The numerous causes of vomiting are discussed under functional changes (see page 321). It is worthwhile, however, to discuss a few of the important causes of nonbloody vomitus here. Like other “discharges,” simply by visualizing the anatomy of the “tree” one can assimilate the causes of nonbloody vomitus.

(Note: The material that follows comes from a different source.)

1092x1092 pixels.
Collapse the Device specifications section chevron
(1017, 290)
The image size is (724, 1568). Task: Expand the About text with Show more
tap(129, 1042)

In the posterior pharynx and larynx, mucus may be regurgitated from a postnasal drip of sinusitis or material that cannot be swallowed because of a stricture, myasthenia gravis, or bulbar palsy. There may also be drainage from a retropharyngeal abscess. In the upper esophagus, a foreign body, diverticulum stricture, or web of Plummer–Vinson syndrome may cause regurgitation of food, mucus, and saliva. In the lower esophagus, lye strictures, esophagitis, cardiospasm, and carcinomas are responsible for regurgitation of food and mucus. Extrinsic pressure and the resulting obstruction from an aneurysm, cardiomegaly, or a mediastinal tumor may also cause a nonbloody “discharge.”

Nonbloody vomitus from the stomach is usually due to gastritis, ulcer, pyloric obstruction, or carcinoma of the stomach. When intestinal obstruction occurs beyond the pyloris or when there is ulceration or obstruction because of a gastrojejunostomy, the vomitus is often bile-stained. The many other causes of intestinal obstruction may produce a nonbloody vomitus. If there is a gastrocolic fistula, the vomitus may be feculent.

Extrinsic causes of vomiting such as migraine, labyrinthitis, or glaucoma usually cause a nonbloody vomitus with or without bile stain. If it becomes bloody, one should consider a complicating Mallory–Weiss syndrome. The approach to the diagnosis of vomiting is discussed on page 322.